Curated by Rael Salley, the Exuberance Project Exhibition is presented in association with Michaelis Galleries.
The Center for Historical Reenactments (Kemang Wa-Lehulere, Donna Kukama, Sanele Manqele, Gabi Ngcobo and Jabu Pereira) presents an installation work entitled Not a Storm in a Teacup After All, based on a residency titled Fr(agile) at the Alf Kumalo Musuem in March 2012.
MTN New Contemporaries finalist and Sasol New Signatures Winner Mohau Modisakeng – a sculptor with recourse to performance, video and photography as the concept requires – presents Untitled (Triptych), in which the artist himself embodies the need for confrontation to resolve differences.
Triggered by the reaction to his 2010 exhibition at the Johannesburg Art Gallery, Gae Lebowa, for which he was compelled to research this subject, photographer George Tebogo Mahashe’s Dithugula tša Malefokane: Seeing other people’s stories responds to the concerns raised by his awareness of the concept of poverty porn within contemporary photographic practices, and its relations to 1930s ethnographic photography.
Zanele Muholi, who will present EyeMe, also co-facilitates the Ikhaya (Home) as part of the Photo XP community project with Lindeka Qampi, featuring a collection of 60 hours of photographic memories that were taken in different areas of Khayelitsha by seven women, each of the women created a body of work around a specific aspect of life in their immediate environment. Participating artists – all of them black lesbians between 21 and 31 years of age, from various places within and outside of Khayelitsha – are Gcobisa Nogova, Hlomela Msesele, Pearl Mali, Phato Mkosana, Phumeza Nkoanyane, Ntombozuko ‘Nzura’ Ndlwana and Velisa Jara.
Fragments of Tahrir, a video installation curated by Nicole Sarmiento with participating artists Justin Davy, Aryan Kaganof, Jasmina Metwaly, Philip Rizk and Dylan Valley also forms part of the Exuberance Project Exhibition. Using the work of interdisciplinary video and performance artists, the video works touch on the ongoing uprisings across what has been called ‘North Africa’, with visual and aural elements used to explore shreds, fragments, dissonances and imaginaries; rather than overarching narratives.

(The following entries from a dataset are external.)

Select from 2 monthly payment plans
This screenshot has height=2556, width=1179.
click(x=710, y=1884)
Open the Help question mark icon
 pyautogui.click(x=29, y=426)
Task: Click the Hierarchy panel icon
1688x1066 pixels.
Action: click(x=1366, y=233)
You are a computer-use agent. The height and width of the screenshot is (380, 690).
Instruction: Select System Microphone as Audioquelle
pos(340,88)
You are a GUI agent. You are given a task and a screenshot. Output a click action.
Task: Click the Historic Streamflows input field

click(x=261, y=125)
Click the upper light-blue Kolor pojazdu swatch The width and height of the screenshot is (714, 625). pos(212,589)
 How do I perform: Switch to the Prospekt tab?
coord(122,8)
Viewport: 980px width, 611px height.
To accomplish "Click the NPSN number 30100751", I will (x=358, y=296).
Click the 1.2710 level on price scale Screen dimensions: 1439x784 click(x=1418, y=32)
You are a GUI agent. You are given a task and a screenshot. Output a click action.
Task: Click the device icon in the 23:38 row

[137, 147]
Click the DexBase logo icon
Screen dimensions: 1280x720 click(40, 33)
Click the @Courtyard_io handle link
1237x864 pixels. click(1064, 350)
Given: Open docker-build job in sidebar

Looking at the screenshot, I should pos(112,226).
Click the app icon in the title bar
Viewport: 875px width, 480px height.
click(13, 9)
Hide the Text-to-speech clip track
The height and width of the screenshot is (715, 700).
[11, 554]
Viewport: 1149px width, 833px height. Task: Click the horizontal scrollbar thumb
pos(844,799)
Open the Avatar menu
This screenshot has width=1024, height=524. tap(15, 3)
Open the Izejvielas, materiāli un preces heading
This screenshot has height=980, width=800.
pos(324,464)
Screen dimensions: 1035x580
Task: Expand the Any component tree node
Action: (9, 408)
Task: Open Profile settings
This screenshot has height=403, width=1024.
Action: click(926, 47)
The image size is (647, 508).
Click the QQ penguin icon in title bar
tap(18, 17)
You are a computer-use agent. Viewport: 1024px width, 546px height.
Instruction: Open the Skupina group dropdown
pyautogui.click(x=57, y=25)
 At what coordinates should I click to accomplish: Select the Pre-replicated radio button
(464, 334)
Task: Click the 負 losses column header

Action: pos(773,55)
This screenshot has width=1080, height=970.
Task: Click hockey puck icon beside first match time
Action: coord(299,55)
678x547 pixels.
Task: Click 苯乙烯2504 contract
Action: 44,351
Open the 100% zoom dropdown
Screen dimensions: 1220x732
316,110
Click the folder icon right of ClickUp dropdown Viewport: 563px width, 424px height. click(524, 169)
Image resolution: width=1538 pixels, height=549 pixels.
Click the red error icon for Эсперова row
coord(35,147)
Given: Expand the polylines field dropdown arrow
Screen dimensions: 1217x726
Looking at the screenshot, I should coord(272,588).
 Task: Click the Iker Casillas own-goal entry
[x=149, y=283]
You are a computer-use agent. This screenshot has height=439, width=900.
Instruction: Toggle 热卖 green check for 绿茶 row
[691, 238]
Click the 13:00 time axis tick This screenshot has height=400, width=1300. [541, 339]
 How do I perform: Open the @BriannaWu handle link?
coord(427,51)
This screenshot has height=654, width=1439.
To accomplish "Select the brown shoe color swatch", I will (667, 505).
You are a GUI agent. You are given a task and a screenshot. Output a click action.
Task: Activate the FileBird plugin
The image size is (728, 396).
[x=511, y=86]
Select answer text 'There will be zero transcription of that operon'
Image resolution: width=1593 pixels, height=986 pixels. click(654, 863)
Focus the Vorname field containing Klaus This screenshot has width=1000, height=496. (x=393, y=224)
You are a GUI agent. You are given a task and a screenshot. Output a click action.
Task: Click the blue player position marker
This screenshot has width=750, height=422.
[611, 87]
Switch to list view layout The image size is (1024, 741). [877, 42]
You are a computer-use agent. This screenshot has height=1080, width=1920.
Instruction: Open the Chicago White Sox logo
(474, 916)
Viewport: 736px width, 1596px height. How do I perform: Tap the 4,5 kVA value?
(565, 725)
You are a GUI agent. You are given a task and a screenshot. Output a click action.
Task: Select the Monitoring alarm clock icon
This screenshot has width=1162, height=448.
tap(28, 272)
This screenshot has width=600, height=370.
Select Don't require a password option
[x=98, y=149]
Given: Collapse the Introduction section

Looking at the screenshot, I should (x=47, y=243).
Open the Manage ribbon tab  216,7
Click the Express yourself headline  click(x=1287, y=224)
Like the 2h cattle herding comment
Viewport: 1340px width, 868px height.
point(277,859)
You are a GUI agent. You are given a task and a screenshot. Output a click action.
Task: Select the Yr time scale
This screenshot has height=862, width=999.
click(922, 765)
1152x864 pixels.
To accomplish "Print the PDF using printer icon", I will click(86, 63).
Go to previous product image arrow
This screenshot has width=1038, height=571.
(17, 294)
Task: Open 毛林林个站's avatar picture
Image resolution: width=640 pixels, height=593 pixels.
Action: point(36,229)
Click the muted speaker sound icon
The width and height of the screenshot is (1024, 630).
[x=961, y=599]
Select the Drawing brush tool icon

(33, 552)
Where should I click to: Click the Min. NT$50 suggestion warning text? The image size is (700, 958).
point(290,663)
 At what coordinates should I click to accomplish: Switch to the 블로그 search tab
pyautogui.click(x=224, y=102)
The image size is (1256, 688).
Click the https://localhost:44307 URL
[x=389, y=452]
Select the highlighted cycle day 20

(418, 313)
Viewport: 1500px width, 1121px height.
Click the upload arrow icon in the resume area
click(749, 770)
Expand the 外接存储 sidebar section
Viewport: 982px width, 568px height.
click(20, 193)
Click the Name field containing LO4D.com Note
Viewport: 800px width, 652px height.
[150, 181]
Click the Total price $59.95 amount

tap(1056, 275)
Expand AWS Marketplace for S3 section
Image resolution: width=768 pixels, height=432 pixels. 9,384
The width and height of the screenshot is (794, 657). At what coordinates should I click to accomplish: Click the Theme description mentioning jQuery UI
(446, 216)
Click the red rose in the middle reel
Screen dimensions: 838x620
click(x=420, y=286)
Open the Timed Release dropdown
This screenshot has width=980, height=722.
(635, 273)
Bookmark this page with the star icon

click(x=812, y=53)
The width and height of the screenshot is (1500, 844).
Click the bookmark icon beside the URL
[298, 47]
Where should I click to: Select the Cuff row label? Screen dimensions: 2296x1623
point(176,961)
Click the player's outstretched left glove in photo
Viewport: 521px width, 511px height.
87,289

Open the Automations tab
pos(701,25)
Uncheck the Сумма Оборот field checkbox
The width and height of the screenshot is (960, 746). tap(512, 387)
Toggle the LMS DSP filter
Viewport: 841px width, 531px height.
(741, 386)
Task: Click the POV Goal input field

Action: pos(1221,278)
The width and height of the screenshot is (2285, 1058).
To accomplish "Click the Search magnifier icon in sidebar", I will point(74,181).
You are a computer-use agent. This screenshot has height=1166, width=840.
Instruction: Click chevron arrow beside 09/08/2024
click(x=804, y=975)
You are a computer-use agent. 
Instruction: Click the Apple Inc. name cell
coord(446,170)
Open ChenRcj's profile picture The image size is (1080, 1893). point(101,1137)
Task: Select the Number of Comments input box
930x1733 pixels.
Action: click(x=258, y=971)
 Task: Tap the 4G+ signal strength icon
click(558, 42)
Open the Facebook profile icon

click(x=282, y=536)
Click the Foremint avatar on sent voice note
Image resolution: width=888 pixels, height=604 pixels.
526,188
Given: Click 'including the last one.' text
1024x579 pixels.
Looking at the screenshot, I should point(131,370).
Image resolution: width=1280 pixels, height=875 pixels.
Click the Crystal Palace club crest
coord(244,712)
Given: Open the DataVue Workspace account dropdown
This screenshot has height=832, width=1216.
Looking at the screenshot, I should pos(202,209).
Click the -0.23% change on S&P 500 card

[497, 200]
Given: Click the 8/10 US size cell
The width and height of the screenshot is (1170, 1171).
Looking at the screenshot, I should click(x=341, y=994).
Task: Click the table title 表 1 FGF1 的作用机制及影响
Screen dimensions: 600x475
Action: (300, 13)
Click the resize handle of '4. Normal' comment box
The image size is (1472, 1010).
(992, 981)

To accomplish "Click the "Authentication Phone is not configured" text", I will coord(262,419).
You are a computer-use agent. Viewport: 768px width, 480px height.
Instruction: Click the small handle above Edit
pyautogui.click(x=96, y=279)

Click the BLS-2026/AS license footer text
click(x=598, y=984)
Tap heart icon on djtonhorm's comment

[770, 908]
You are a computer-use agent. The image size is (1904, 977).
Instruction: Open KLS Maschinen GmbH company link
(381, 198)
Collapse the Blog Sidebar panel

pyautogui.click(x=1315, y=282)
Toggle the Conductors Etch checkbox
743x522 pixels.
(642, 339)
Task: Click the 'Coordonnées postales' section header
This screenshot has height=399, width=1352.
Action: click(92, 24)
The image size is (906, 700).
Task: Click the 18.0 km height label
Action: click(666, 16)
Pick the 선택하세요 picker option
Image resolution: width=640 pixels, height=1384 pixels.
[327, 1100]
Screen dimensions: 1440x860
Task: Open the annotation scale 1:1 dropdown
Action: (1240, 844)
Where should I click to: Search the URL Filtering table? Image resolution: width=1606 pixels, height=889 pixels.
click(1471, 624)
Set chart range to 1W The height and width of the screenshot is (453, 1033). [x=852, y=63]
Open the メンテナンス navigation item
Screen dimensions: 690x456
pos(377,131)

The Callings, a walking tour around key sites in the centre of the city, including projections on walls of historic sites around Church Square, sound installations and performances, is devised by Memory Biwa, Nicole Sarmiento and Tazneem Wentzel in collaboration with with Jethro Louw, Tracey Rose, Weaam Williams, Toni Stuart, Mawande Zenzile, Justin Davy, Kyle Shepherd, Lucelle Campbell, Dylan Valley, Sara Gouveia, Dani Swai, Ala Hourani, Monwabisi Xhakwe and Bradley van Sitters. The walking tour will start at Mandela Rhodes Place at 19h00 on Saturday 12 May and is described by the curators as follows: Traveling by taxi around the city, I see them, I hear them calling me. The callings make sense when I find out what has actually happened in a specific place. Sometimes after reading about a place of torture, I go to the city and walk to find the exact coordinates of the place. In this performative, visual, aural/oral installation and site-specific intervention, we walk spaces of the city of Cape Town. We walk through spectral landscapes that recall a past as much passed, as lived in the present. We bypass memorialised sites that form part of the matrix of ‘heritage’ tourism towards sites that form part of the everyday of urban street traffic, yet remain unmarked and silent(ced); imagining what the people looked like, what they wore, what they sounded like, and their feelings.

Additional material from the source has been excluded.